Claire flicked Cora’s hands away from her face. “Hear this, Mother: I don’t give a shit about my hair. No one in this place does. My hair is irrelevant.”
“Well, at least you might put on some lipstick, dear. You are hardly irrelevant.”
“Why don’t we go see Nicholas? I was just on my way to his room, and I’d like to show him the posters I got for him.”
Claire could hear Cora mumbling irrelevant and Smitty as they walked down the corridor. And she wondered how she was going to muster twenty-four hours’ worth of patience.
“When will you and Michael be taking Nicholas home?” Cora asked as they watched Nick in his afternoon session with the gait specialist.
“About that.” Claire rose from her folding chair and paced the length of the glass partition separating the observation area from the gym, wondering if she was destined to have only unpleasant conversations in this space. “Things didn’t exactly go well with Michael while he was here.”
“What do you mean, not exactly well?”
“He’s flying Nicky home next week.”
“That’s wonderful. And?”
“And Nicky will be doing outpatient therapy at Craig Hospital.”
“Claire, I’m not following—”
“And the living arrangements don’t exactly include me at the moment,” she snapped with the filter-free annoyance of a non-divorceable daughter. “He wants me to get an apartment.”
“What? How on earth does Michael expect to—”
“Just hold off on the tirade. Please.” Claire sank into the chair farthest away from Cora, imagining how gratifying it would be to show her that all of her advice about marital repair had been complete crap. But she knew there would be no victory in that kind of I told you so. Because a small part of her still wanted to believe. And what do you do when you want to hold on to crap, when the crap is your last handful of hope?
She stared up at the ceiling trying to stem the tide of her tears. “Here’s the deal, Mother. Michael said that too much damage has been done, that he can’t face that, or me, night after night. And that it would be damaging to Nicky, too.” As she spoke, all of the emotions she’d shoved behind the Irises and Rembrandts found their way out—slowly at first, and then emphatically like an angry case of food poisoning.
Cora scooted next to Claire and hooked an arm around her.
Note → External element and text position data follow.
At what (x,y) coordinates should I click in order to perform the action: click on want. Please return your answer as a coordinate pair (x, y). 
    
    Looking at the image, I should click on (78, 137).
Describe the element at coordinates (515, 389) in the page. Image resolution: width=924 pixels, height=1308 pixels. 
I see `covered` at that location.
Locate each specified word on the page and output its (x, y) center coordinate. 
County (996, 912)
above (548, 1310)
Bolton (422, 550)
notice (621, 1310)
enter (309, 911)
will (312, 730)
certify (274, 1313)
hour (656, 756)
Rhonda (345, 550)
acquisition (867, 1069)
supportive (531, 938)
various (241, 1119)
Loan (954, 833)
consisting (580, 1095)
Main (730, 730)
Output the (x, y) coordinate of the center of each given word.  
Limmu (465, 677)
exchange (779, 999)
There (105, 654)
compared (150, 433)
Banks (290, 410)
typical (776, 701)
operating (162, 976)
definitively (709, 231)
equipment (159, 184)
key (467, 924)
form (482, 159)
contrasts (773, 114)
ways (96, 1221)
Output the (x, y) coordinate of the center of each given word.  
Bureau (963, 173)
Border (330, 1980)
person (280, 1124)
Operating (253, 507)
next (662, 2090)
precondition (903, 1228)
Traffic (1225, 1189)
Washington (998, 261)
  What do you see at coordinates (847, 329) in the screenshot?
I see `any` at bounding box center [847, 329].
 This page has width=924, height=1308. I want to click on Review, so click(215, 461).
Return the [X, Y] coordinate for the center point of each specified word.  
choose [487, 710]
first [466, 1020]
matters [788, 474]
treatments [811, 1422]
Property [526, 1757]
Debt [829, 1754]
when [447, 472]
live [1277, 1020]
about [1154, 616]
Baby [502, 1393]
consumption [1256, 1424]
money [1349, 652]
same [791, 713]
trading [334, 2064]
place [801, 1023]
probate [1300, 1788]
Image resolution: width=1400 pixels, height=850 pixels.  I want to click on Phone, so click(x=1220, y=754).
“I thought we’d have a chance at starting over when Nicky went home,” Claire sobbed into her Mother’s restrained bosom. Cora held Claire in her arms and listened quietly as she unleashed months of grief in between scraps of Michael’s hot dog stand salvo and her disbelief that she would soon be visiting her child at her own house. “I never thought it would come down to this. Even with . . . what I did.” Curling up on Cora’s lap and the two adjacent chairs like a small girl, she fought the image of Andrew’s face. “But the sad truth is that the tension between us really wouldn’t be good for Nicky, and I guess I just need to remove it—remove myself—until I can make some sense of what I’ve done. And until Michael calms down. I don’t want to risk pushing him away any farther.”
“You know, dear,” Cora weighed in after a contemplative pause, her voice soft but deliberate, “if that’s how he needs things to be right now, a temporary separation really might not be the worst thing. Timing is everything, dear, and it would appear that your husband needs some time. I can understand that.” She handed Claire a handkerchief from the sleeve of her pantsuit and propped her back up to sitting. “Time has a way of diminishing pain and anger. And then you’ll be able to work on reuniting your family after Michael has had a chance to”—she paused again—“maybe recover a little of his pride? He’s wounded and afraid. And putting everything with Nicky aside, I’m sure his self-respect has taken a beating too. This separation may be the only way that he can see coming through this with you. A public penance, as it were.” She raised her eyebrows into a perfectly arched schoolteacher’s directive. “You’ll both get there, honey. The interim may just look a little different than you imagined.”